Con taza de café en mano y con la televisión -puesta por inercia en el canal de televisión CNN- de la cocina, espacio que he secuestrado como oficina alterna, ayer domingo por la mañana me quedé helado cuando saqué de la bolsa de plástico el ejemplar de The New York Times.

 

“Vida y muerte en la zona caliente”, se titula el texto principal de la sección “SundayReview” del prestigiado rotativo que atrapó mi atención de inmediato. “Si la gente viera esto, se quedaría en casa.

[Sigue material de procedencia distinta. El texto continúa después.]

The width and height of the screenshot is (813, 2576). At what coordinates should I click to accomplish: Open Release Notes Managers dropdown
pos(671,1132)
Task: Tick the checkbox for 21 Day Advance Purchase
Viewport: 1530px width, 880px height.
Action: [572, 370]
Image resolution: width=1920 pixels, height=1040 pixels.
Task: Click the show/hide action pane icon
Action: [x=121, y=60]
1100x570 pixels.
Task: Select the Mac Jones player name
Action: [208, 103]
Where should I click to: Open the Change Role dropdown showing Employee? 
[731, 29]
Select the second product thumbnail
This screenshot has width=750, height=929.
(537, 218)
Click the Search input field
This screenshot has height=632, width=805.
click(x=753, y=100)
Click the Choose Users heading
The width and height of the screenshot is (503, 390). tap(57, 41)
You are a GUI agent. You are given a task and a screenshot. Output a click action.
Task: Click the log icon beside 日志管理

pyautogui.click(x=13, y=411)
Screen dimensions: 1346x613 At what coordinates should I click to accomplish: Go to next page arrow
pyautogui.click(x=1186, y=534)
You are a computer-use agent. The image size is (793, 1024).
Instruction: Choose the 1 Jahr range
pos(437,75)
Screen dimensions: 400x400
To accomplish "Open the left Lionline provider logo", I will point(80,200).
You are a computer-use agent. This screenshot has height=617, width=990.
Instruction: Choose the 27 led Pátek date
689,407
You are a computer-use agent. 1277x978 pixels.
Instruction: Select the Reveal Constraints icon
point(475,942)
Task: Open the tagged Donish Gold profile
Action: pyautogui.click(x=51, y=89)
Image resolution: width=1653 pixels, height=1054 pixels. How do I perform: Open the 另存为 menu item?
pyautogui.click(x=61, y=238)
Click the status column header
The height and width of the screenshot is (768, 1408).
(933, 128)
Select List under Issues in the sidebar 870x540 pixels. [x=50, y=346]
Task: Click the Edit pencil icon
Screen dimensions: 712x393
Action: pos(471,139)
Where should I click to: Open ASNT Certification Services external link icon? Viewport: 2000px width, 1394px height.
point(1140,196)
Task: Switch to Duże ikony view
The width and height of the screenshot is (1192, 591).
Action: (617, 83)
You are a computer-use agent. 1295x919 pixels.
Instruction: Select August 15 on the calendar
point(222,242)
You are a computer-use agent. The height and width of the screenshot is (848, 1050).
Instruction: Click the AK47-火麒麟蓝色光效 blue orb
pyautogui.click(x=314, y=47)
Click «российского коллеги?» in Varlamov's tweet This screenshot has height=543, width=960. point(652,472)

La lucha contra el coronavirus dentro de dos hospitales del Bronx”, dice el epígrafe del gran reportaje escrito por Nicholas Kristof, un reportero valiente a quien, después de leer lo que narra con lujo de detalle, no quisiera emular. Tengo aspiración a escribir un par de libros más.

 

No es mi deseo aterrorizar a los lectores con lo que se puedan imaginar que ocurre dentro de los hospitales y que magistralmente describe Kristof, donde los médicos, enfermeras y paramédicos, a costa de su vida, intentan salvar a los enfermos o ayudan a morir de la manera más humana posible a muchas personas contagiadas por el virus.

 

Los trabajadores de la salud y los científicos serán los verdaderos héroes en todo el mundo y no los políticos o gobernantes cuando podamos sacudirnos la pandemia. Nunca podremos pagarles sus sacrificios para salvarnos.

 

“Lo odio”, le dijo a Kristof la doctora Chelsea Grifford, de 29 años, cuando la entrevistó dentro del hospital Montefiore Moses, en el Bronx.

 

Concluyo este artículo con otra parte de la entrevista: “'Si la gente viera esto, se quedaría en casa', dijo ella señalando con un movimiento de su rostro hacia la gente que, aterrada, jadeaba intentando respirar alrededor de nosotros”.